Messi marks his 20th year with the club by riding in open rebellion against it, disgusted by its decline and myriad failures, frustrated by the refusal to let him leave over the summer, but backing down from a legal fight over a clause in his contract that he argued released him from the final season. Messi will likely leave next summer instead.

The once-all-powerful Messi, being held against his will, has already clashed with Koeman, who took something of a scorched-earth approach to the job he worked toward all his coaching career. He began by telling Messi he would no longer be the recipient of special privileges. Then he informed academy prodigy Riqui Puig, the rare La Masia product to break through these days, that he wouldn’t be playing much this season and ought to go out on loan. Stranger still, Philippe Coutinho, the club’s most expensive player ever but a bust who spent the last two seasons on loan with Bayern Munich, was brought back, whereupon Koeman stuck him straight into the starting lineup on Sunday.

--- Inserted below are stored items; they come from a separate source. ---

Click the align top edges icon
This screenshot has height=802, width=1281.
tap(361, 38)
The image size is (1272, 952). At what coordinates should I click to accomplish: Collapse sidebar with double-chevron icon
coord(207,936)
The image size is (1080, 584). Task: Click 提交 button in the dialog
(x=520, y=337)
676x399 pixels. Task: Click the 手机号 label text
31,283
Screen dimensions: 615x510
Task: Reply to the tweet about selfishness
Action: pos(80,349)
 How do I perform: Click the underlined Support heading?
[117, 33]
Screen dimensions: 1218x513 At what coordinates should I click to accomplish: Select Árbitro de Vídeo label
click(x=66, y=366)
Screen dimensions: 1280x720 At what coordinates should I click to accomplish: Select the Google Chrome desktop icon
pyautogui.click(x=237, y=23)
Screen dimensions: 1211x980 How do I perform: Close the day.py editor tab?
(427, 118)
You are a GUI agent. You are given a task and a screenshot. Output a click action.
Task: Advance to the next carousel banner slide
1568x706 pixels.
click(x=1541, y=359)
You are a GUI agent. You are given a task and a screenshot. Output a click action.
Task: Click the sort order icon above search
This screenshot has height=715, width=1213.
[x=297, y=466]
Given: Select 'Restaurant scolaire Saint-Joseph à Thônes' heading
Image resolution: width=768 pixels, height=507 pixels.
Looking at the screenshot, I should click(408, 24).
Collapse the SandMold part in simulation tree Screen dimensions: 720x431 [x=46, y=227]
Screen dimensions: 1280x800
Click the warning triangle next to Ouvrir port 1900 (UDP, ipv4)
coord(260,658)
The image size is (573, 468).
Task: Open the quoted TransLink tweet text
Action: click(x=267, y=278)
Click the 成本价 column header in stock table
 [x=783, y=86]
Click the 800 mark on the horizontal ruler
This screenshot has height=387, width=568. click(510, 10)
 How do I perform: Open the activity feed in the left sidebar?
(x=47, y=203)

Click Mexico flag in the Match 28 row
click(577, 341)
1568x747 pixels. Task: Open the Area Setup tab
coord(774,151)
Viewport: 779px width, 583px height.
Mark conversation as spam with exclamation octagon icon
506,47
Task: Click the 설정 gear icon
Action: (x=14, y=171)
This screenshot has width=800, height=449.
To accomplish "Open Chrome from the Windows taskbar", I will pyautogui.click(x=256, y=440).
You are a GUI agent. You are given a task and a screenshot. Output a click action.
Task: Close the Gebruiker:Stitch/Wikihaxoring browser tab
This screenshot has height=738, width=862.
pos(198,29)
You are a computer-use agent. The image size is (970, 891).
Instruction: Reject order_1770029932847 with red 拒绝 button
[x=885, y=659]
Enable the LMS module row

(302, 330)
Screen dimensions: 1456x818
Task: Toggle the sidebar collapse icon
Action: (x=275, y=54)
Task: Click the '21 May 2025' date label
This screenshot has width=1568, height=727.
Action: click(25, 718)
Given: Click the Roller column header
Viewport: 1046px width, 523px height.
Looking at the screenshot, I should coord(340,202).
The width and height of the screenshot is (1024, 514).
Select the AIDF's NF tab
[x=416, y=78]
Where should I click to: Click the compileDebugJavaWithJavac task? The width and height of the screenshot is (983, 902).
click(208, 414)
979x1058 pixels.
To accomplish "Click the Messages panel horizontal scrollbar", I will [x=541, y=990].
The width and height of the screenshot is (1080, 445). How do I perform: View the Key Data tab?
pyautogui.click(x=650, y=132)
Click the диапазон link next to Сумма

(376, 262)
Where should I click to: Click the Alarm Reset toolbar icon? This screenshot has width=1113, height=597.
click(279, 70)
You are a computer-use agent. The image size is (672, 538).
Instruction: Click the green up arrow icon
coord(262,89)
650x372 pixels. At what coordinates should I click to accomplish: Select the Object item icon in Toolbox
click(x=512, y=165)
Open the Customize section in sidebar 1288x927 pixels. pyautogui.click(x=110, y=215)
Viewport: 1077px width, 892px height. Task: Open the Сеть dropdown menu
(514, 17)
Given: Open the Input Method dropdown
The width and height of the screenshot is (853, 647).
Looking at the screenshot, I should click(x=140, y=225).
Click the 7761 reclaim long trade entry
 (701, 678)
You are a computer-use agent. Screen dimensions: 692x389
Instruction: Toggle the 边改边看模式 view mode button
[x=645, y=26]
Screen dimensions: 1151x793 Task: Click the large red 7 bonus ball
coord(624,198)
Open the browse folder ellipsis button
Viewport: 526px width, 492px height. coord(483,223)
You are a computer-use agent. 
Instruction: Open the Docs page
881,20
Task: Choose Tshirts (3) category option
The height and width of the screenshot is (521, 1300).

The club dumped veterans Ivan Rakitic, Arturo Vidal and Luis Suarez in recent weeks for practically nothing. The departures of Suarez and Vidal, both close friends of Messi’s, have rankled the superstar captain further.

There is more turmoil to come. A new president could well dump Koeman at the earliest opportunity, as it’s common for Spanish club presidents to install their own coaches and superstars. One of the leading candidates for the presidency — for which Bartomeu is no longer eligible — wants to bring club icon Xavi back as manager, in a move reminiscent of Pep Guardiola’s appointment in 2008.

For all that difficulty, for all of the drama, Barca sank the Yellow Submarine, as Villarreal is nicknamed, in short order. Academy product Ansu Fati struck twice in the opening 20 minutes. And when he was brought down in the Villarreal box, Messi converted the penalty. An own goal before halftime killed off what little life remained in the game, making for a lifeless second half.

Barca’s performance did not transcend. It wasn’t driven on by some individual excellence. Fati’s finishes were clean. Messi went quiet for long stretches of the game. It wasn’t a vintage display of the club’s virtues. Rather, Koeman’s side was relentlessly competent. It was effective, taking a commanding lead through quick transitions, and then it locked up the remainder of the contest. It was less a statement than a blueprint.

But then it was also a statement. A statement that in the midst of all these overlapping emergencies, Barca might also just still be a good soccer team.